The case was resolved through "negotiations behind the scenes", according to The Hollywood Reporter, and the action was dismissed on February 1, 2013.

==Reception==
Night Moves received positive reviews, currently holding an 86% rating on review aggregator website Rotten Tomatoes based on 151 reviews, with an average rating of 7.2/10; the consensus states: "A uniquely character-driven thriller with a finely composed cast and some outstanding direction from Kelly Reichardt, Night Moves bolsters its thought-provoking themes with compelling drama." On Metacritic, based on 36 critics, the film has a 75/100 rating.

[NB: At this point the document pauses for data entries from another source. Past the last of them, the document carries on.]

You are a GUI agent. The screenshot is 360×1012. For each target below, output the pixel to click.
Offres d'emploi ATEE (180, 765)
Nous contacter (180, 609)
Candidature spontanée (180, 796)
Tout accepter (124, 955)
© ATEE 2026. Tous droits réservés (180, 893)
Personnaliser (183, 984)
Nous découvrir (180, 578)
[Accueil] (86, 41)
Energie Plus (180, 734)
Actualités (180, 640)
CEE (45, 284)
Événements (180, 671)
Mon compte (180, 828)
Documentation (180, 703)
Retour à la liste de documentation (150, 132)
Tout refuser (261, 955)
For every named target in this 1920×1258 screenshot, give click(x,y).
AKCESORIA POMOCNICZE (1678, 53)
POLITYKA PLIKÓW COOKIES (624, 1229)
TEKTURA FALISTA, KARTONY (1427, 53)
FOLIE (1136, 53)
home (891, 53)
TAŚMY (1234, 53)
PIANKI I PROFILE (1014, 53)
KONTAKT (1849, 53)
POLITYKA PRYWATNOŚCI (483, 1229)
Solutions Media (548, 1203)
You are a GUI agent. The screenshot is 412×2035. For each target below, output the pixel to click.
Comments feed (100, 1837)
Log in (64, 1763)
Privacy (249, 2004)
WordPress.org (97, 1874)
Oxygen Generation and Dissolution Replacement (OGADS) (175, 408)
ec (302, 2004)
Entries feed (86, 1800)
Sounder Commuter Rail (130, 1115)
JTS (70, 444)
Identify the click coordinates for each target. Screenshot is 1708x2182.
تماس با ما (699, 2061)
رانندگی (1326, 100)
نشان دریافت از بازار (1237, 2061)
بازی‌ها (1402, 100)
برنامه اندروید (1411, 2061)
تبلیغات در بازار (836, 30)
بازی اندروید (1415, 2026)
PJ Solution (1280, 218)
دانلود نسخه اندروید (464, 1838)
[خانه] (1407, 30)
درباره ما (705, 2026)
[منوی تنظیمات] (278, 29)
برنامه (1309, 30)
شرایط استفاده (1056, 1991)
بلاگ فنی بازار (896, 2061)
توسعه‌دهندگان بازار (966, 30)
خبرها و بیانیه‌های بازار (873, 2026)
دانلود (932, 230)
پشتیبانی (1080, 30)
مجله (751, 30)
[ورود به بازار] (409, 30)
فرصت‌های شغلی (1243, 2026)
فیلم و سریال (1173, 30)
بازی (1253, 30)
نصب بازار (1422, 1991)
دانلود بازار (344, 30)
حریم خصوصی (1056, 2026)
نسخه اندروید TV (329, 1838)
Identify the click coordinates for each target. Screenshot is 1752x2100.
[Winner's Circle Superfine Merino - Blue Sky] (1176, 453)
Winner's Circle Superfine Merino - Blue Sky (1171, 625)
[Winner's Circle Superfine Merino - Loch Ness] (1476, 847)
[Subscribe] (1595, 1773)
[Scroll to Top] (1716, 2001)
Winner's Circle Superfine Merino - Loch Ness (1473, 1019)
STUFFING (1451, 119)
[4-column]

Peter Bradshaw of The Guardian awarded the film four out of five, praising the "three very closed and opaque performances: the direction does not offer up the film's meaning easily. Eisenberg is never a very demonstrative actor, but here he really is very withdrawn, giving an impression of a guy who has learned to tamp down his emotions. Fanning's Dena, too, is under control, again because she is aware of what is at stake and because she wishes to be taken seriously." Justin Chang of Variety commented on the film's pacing as uneven, noting: "Night Moves might have been close to perfect had it clocked in at a tight 80 minutes or so, rather than pushing on for another half-hour. While the fallout is impressively handled in its own way, the suspense and momentum inevitably dissipate as the story slowly moves toward a credulity-straining climax. Still, a feeling of deflation is entirely in keeping with the note Reichardt means to end on, and she finds just the right closing shot with which to convey exactly what her characters have and haven’t accomplished."